-- begin TEXT SHOWN --

4 Convergence Results in Continuous and Discrete Time

Our goal in this section is to derive convergence guarantees for the R-SVGF. Before we proceed, we introduce the notion of Regularized Stein-Fisher information (or Regularized Kernel Stein Discrepancy).

4.1 Regularized Stein-Fisher Information and its Properties

Related to the Fisher information defined in (6), several works, for example [19, 24, 37], used the notion of Stein-Fisher Information to understand the convergence properties of the SVGD algorithm. The Stein-Fisher information was introduced in [13, 22, 26] under the name Kernel Stein Discrepancy. It is defined as

$$\begin{aligned} I_{Stein}(\rho |\pi ):&=\left\Vert \iota ^*_{k,\rho }\nabla \log \frac{\rho }{\pi } \right\Vert _{{\mathcal {H}}^d_k}^2=\left\langle \nabla \log \frac{\rho }{\pi }, \iota _{k,\rho }\iota _{k,\rho }^* \nabla \log \frac{\rho }{\pi } \right\rangle _{L^d_2(\rho )}\\&=\sum _{i=1}^\infty \lambda _i \left| \left\langle \nabla \log \frac{\rho }{\pi }, e_i \right\rangle _{L_2(\rho )}\right| ^2, \end{aligned}$$

where $(\lambda _i,e_i)_{i=1}^\infty $ are the set of eigenvalues and eigenvectors of the operator $\iota _{k,\rho }\iota _{k,\rho }^*$, with $\lambda _1\ge \lambda _2\ge \cdots >0$. A drawback of the Stein-Fisher information is that it is a weaker metric, for example in comparison to the Fisher information metric in (6); see [21, 22, 40]. Indeed, comparing (6) and the above definition for the Stein-Fisher information, it is immediately clear that the Stein-Fisher information is severely restrictive, in particular when the eigenvalues of the chosen RKHS decay fast. To counter this effect, we introduce the following regularized Stein-Fisher information and show that when the regularization parameter is chosen appropriately, the regularized Stein-Fisher information upper and lower bounds the Fisher information.

-- end TEXT SHOWN --

TASKS TO CARRY OUT:
A. Answer these from the Stein-Fisher information text:
(i) Under what name was the Stein-Fisher information introduced in [13, 22, 26]?
(ii) What algorithm's convergence properties did several works use the Stein-Fisher information to understand?
(iii) When is the Stein-Fisher information said to be severely restrictive?
B. Retype the Stein-Fisher information text between "4 Convergence Results" and "Kernel Stein Discrepancy).", inclusive.
C. Write the next part of the Stein-Fisher information text, picking up after its final sentence.
The data that follow are separate material, unrelated to the Stein-Fisher information text.

-- begin MATERIAL --

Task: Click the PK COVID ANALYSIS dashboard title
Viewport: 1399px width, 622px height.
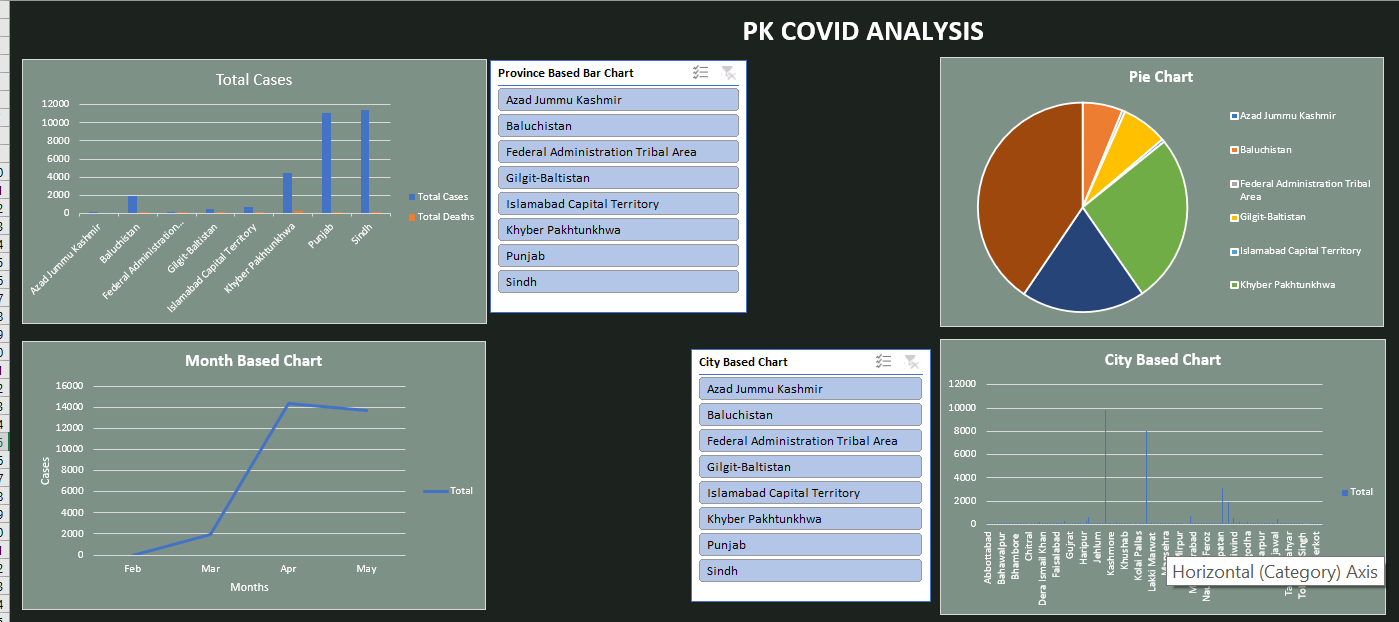Action: [x=863, y=32]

-- end MATERIAL --

RESPONSES:
A.
(i) Kernel Stein Discrepancy.
(ii) The SVGD algorithm.
(iii) When the eigenvalues of the chosen RKHS decay fast.

B.
4 Convergence Results in Continuous and Discrete Time

Our goal in this section is to derive convergence guarantees for the R-SVGF. Before we proceed, we introduce the notion of Regularized Stein-Fisher information (or Regularized Kernel Stein Discrepancy).

C.
Definition 1

[Regularized Stein-Fisher Information] For any ${\rho \in \mathcal {P}(\mathbb {R}^d)}$, the regularized Stein Fisher information from $\rho $ to $\pi $, denoted as $I_{\nu ,Stein}(\rho |\pi )$, is defined as

$$\begin{aligned} I_{\nu ,Stein}(\rho |\pi ):=\left\langle \iota _{k,\rho }^* \nabla \log \frac{\rho }{\pi }, \left( (1-\nu )\iota _{k,\rho }^*\iota _{k,\rho }+\nu I_d \right) ^{-1} \iota _{k,\rho }^* \nabla \log \frac{\rho }{\pi }\right\rangle _{\mathcal {H}_k^d}. \end{aligned}$$

(9)

The regularized Stein Fisher information in (9) is well-defined because the operator

$$\begin{aligned} (1-\nu )\iota _{k,\rho }^*\iota _{k,\rho }+\nu I_d: \mathcal {H}_k^d\rightarrow \mathcal {H}_k^d \end{aligned}$$

is positive and for any $f\in \mathcal {H}_k^d$, $\left( (1-\nu )\iota _{k,\rho }^*\iota _{k,\rho }+\nu I_d \right) f =0$ if and only if $f=0$.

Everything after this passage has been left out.